Görüldüğü gibi Duguit’nin anlayışında monarşi ve cumhuriyet birbirinin karşıt kavramı olarak tanımlanmıştır. Bir devlette, devlet başkanlığı görevi veraset yoluyla intikal ediyorsa o devlet bir monarşidir. Monarşi olmayan her devlet ise cumhuriyettir. Devlet başkanının seçimle yahut zor kullanarak işbaşına gelmesinin bir önemi yoktur. Léon Duguit bu konuda çok açık. Ona göre, hükûmet ister tek bir kişiye verilsin, ister bir topluluğa verilsin, veraset yoksa, söz konusu devlet bir cumhuriyettir (DUGUIT, 1928: 781).

Duguit bir monarşinin mutlak veya despotik olabileceğini kabul ettiği gibi (DUGUIT, 1928: 772), bir cumhuriyetin de mutlak veya despotik olabileceğini kabul etmektedir (DUGUIT, 1928: 781).

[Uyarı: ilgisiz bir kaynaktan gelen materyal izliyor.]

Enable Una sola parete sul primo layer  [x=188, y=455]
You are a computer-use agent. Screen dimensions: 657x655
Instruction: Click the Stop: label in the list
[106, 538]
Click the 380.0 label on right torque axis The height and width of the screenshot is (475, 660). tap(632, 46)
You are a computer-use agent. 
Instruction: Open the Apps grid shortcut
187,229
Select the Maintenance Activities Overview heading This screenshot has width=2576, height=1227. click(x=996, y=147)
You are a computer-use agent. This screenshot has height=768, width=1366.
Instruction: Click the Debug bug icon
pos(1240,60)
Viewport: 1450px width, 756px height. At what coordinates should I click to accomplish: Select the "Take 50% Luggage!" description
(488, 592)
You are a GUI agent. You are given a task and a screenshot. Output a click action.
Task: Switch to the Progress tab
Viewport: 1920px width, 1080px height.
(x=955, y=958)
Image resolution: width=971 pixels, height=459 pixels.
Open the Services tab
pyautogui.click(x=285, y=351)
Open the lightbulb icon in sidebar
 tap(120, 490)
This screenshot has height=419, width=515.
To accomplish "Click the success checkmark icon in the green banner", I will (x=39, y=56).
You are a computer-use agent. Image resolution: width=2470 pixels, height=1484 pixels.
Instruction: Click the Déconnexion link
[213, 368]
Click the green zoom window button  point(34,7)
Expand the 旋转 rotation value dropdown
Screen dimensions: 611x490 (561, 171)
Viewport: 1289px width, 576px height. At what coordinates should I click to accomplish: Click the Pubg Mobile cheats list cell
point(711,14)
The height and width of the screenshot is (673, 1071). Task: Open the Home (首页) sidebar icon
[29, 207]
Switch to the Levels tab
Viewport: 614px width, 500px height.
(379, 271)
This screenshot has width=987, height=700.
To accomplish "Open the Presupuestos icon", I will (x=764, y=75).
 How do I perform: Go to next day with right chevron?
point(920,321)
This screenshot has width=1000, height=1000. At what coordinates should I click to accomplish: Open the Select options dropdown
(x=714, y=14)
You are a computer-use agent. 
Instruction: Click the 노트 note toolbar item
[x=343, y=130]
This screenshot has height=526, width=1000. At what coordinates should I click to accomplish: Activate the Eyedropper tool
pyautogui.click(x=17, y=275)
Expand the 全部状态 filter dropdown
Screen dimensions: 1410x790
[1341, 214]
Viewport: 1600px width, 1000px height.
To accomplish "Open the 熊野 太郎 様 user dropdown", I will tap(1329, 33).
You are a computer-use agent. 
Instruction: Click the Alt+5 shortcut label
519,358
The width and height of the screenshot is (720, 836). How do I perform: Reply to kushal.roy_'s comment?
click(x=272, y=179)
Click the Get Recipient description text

Kanımızca, Duguit’nin monarşi ve cumhuriyet tanımları doğrudur. Monarşinin ve cumhuriyetin tanımlanmasında mutlakıyet, despotizm, demokratiklik gibi unsurlar, bir tanım unsuru olarak kullanılamaz. Bunlar, monarşinin de cumhuriyetin de özelliği olabilirler. Yani, bir monarşi anti-demokratik olabileceği gibi, demokratik de olabilir. Bu önermenin doğruluğunu ampirik olarak kanıtlamak pek kolaydır[3]. Örneğin Suudi Arabistan, Ürdün gibi birçok devletin anti-demokratik birer monarşi olduğunu kolayca söyleyebiliriz. Ancak bir monarşi demokratik de olabilir. Arend Lijphart’ın demokratik olarak kabul ettiği 21 ülkeden 10’u cumhuriyet, 11’i ise monarşidir. Avustralya, Belçika, Birleşik Krallık, Danimarka, Hollanda, Japonya, Kanada, Lüksemburg, Norveç, İsveç, Yeni Zelanda (LIJPHART: ?, 79) gibi demokratikliklerinden hiçbir şekilde şüphelenilmeyen ve üstelik uzun zamandan beri demokratik rejimleri kesintiye uğramamış olan bu devletler bir cumhuriyet değil, monarşidir. Keza bir cumhuriyet de anti-demokratik olabileceği gibi, demokratik de olabilir. Örneğin, komşumuz İran ve Irak birer anti-demokratik cumhuriyettir. Fakat bir cumhuriyet demokratik de olabilir. Örneğin Arend Lijphart’ın demokratik olarak kabul ettiği 21 ülkeden 10 cumhuriyettir: Almanya, Amerika Birleşik Devletleri, Avusturya, Fransa, Finlandiya, İrlanda, İsviçre, İsrail, İtalya, İzlanda (LIJPHART: ?, 57).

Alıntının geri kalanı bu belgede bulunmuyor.